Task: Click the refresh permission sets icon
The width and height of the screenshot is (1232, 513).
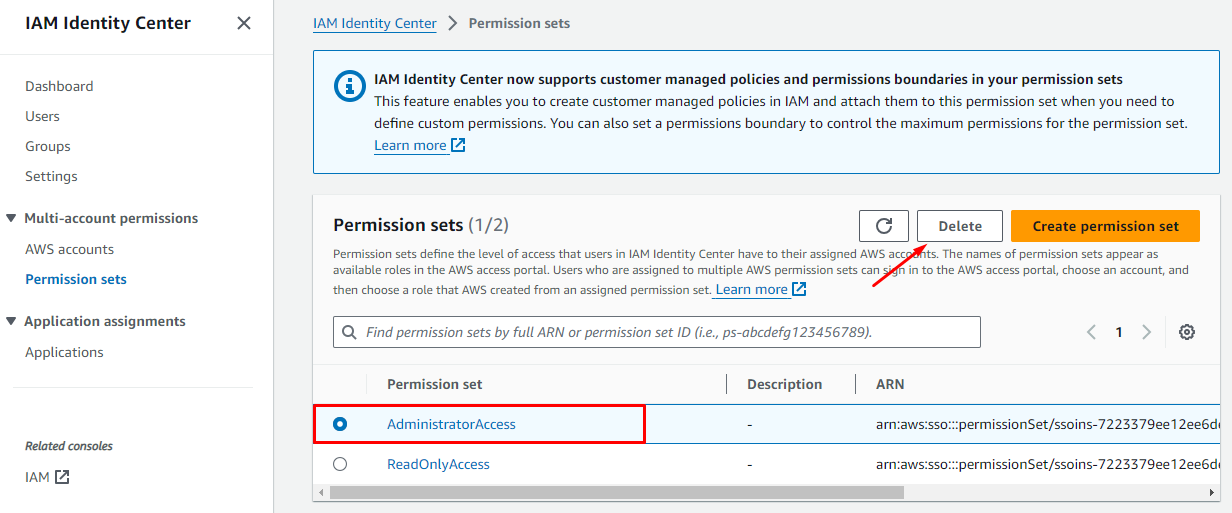Action: [x=883, y=226]
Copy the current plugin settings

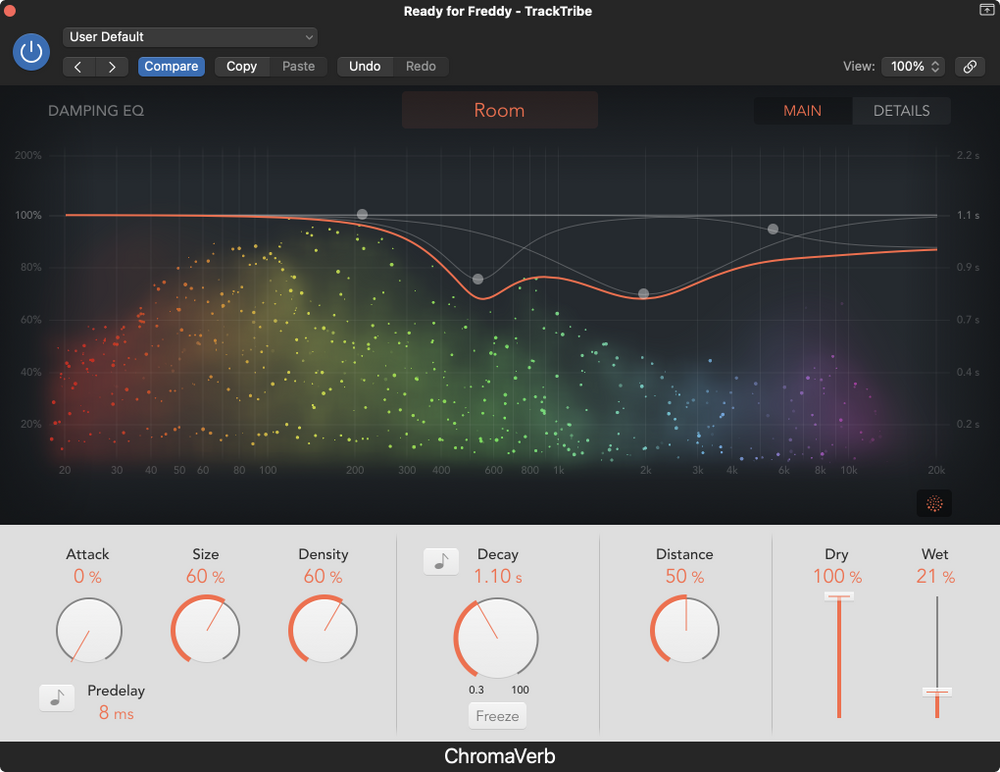click(x=241, y=66)
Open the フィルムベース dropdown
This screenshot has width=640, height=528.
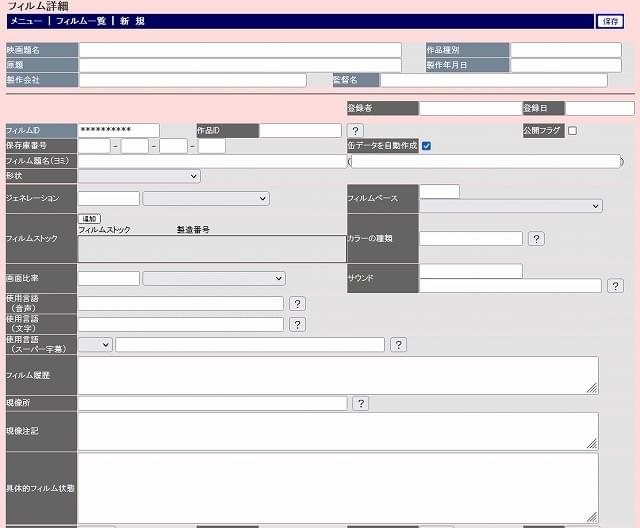[x=510, y=206]
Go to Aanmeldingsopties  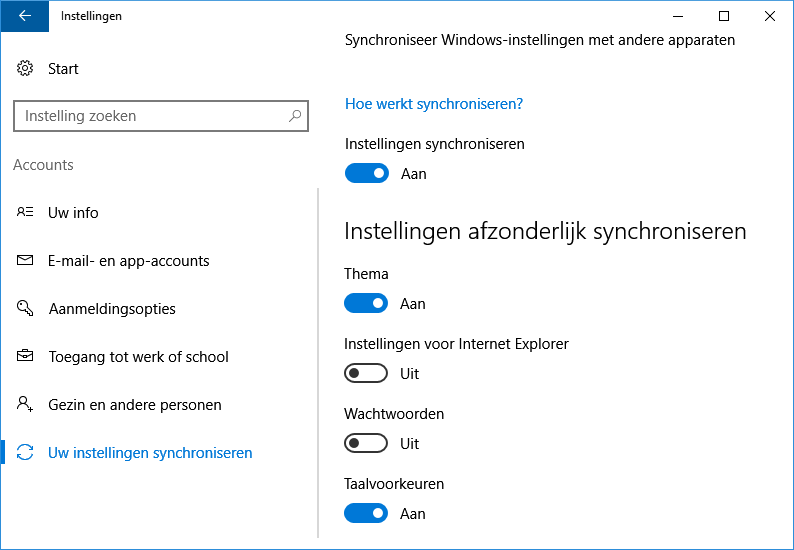tap(112, 309)
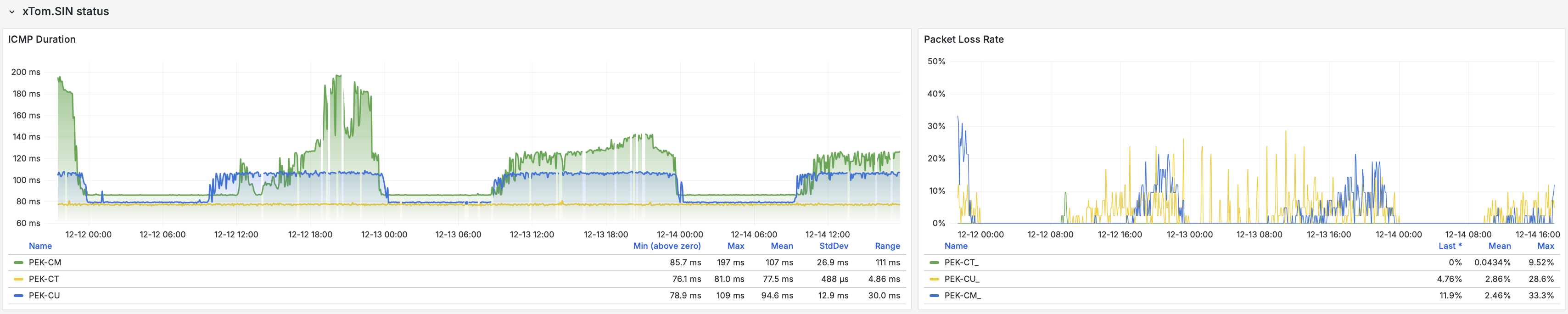Show only PEK-CU_ packet loss series label

point(962,279)
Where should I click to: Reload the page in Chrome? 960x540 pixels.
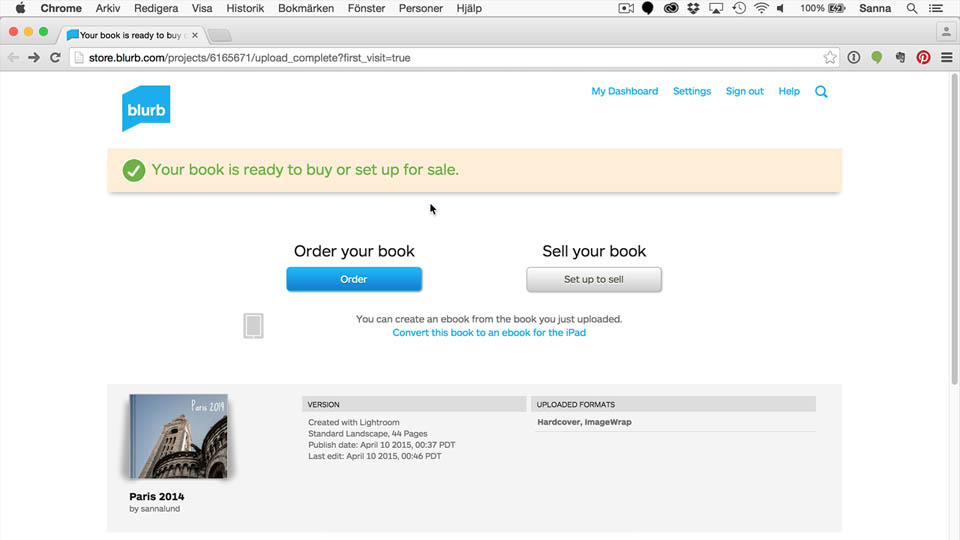(56, 58)
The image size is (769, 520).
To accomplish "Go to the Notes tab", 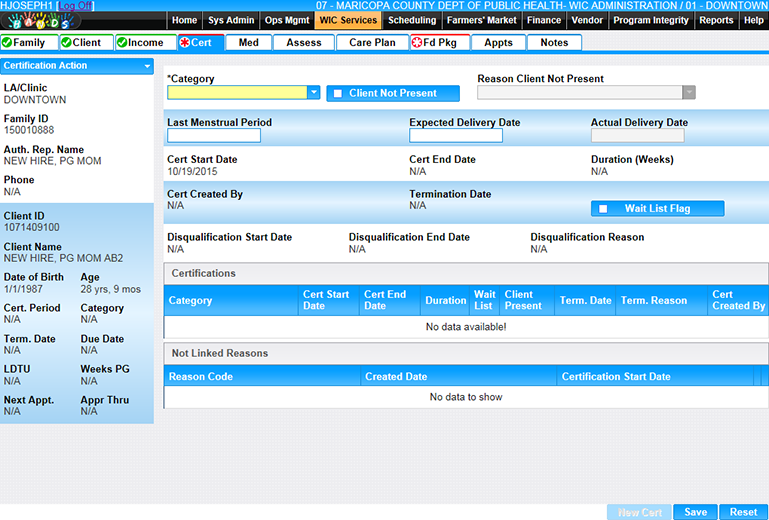I will [554, 43].
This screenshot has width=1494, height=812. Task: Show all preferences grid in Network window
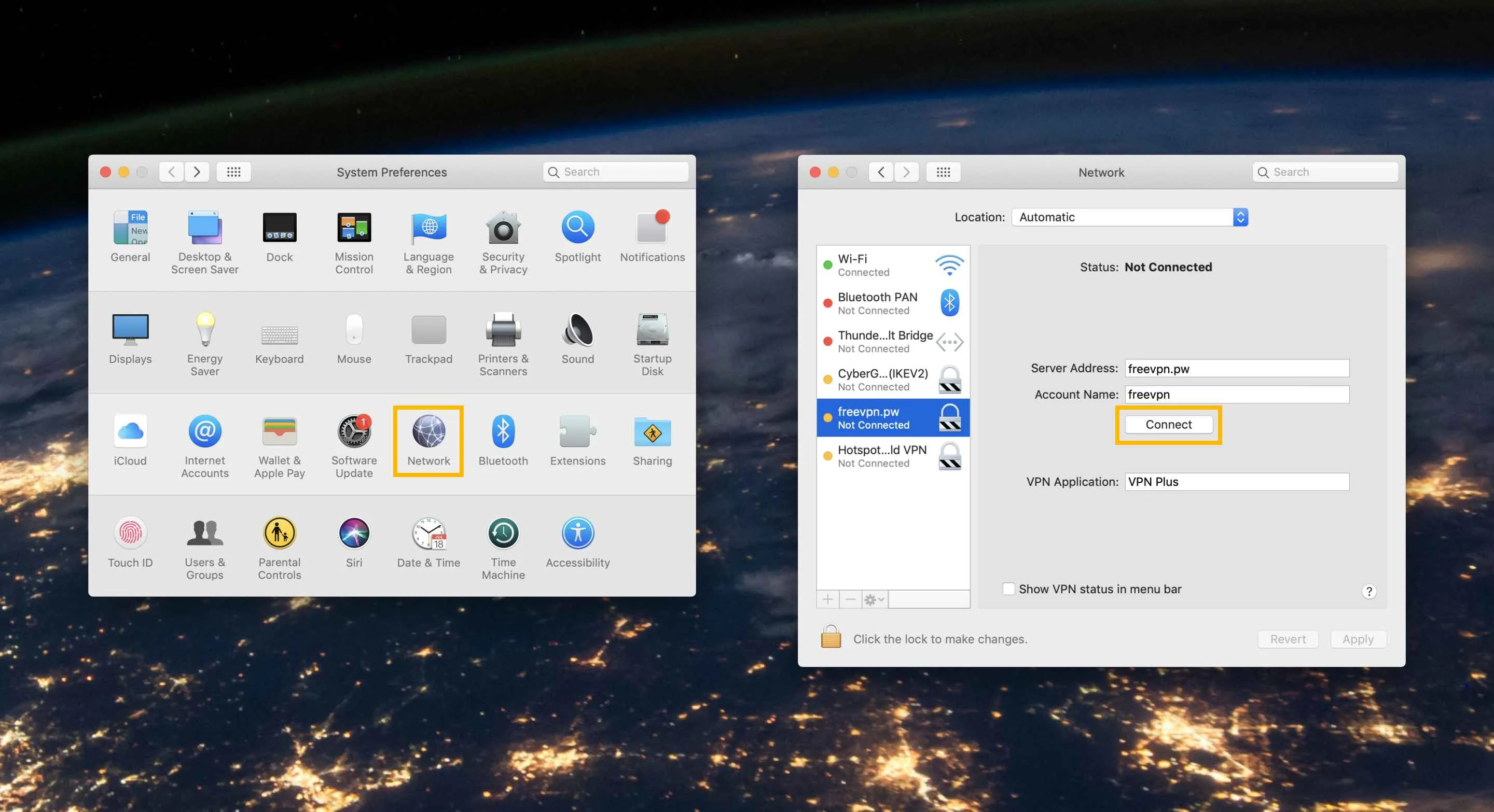pyautogui.click(x=943, y=172)
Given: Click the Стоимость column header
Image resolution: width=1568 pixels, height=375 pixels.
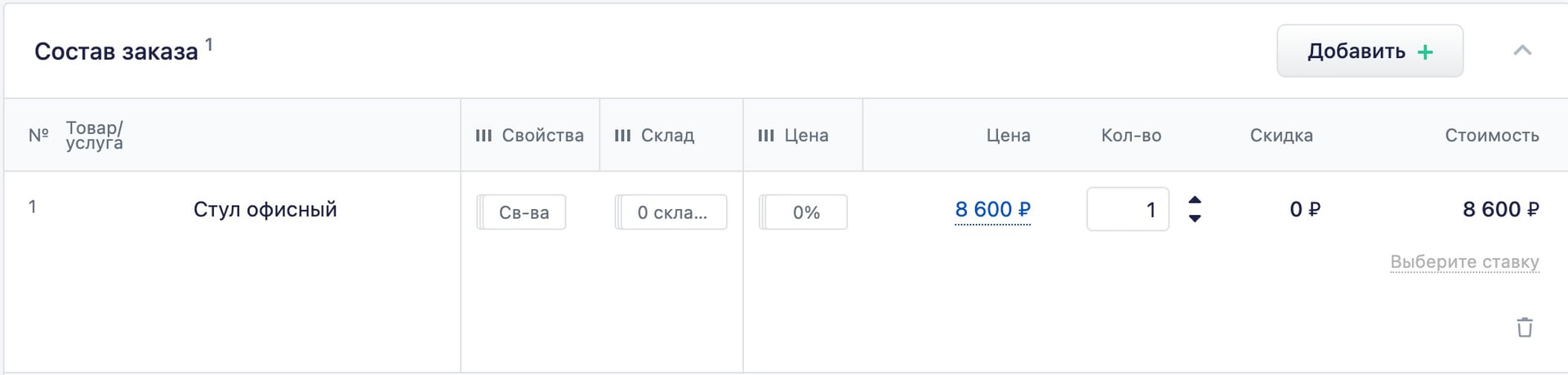Looking at the screenshot, I should (1492, 136).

### [TASK DETAILS]
Rewrite the part of the records that opens with the line containing "Given: Click the Стоимость column header" and runs through the end of the records as a two-column CSV headed text and answer. Use one row per record, put each field in quotes with line breaks turned into spaces, and leave the pictures out.

### [TASK OUTPUT]
text,answer
"Given: Click the Стоимость column header Image resolution: width=1568 pixels, height=375 pixels.","Looking at the screenshot, I should (1492, 136)."